##### Data for processing

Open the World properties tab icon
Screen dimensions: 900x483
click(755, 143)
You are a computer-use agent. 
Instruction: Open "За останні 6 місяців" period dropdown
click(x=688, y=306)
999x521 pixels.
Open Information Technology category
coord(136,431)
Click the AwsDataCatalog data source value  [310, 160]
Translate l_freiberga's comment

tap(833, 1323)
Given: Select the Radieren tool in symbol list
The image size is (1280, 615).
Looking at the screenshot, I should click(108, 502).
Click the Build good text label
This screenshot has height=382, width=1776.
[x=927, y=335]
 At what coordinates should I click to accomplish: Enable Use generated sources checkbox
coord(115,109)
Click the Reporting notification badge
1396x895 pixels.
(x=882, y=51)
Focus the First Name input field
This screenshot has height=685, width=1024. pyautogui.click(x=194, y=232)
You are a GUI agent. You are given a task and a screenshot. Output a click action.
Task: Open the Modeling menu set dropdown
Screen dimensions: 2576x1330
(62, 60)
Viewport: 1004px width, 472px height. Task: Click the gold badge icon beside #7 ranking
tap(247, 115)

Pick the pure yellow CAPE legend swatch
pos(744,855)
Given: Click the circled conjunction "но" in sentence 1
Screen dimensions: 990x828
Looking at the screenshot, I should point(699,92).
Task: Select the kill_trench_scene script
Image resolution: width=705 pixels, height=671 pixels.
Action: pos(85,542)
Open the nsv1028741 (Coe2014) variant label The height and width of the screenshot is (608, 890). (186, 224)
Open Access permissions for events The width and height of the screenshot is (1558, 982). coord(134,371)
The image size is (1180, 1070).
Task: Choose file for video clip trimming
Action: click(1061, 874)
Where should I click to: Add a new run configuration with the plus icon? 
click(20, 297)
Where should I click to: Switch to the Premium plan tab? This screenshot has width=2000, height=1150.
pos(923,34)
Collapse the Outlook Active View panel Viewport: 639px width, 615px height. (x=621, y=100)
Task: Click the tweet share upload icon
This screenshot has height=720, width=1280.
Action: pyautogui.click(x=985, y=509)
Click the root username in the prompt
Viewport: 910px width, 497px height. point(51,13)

##########

Collect every line of the entries that contains the string "width", matching case exactly.

→ Final result:
This screenshot has height=382, width=1776.
This screenshot has height=685, width=1024. pyautogui.click(x=194, y=232)
Viewport: 1004px width, 472px height. Task: Click the gold badge icon beside #7 ranking
Image resolution: width=705 pixels, height=671 pixels.
Open the nsv1028741 (Coe2014) variant label The height and width of the screenshot is (608, 890). (186, 224)
Open Access permissions for events The width and height of the screenshot is (1558, 982). coord(134,371)
Where should I click to: Switch to the Premium plan tab? This screenshot has width=2000, height=1150.
Collapse the Outlook Active View panel Viewport: 639px width, 615px height. (x=621, y=100)
This screenshot has height=720, width=1280.
Viewport: 910px width, 497px height. point(51,13)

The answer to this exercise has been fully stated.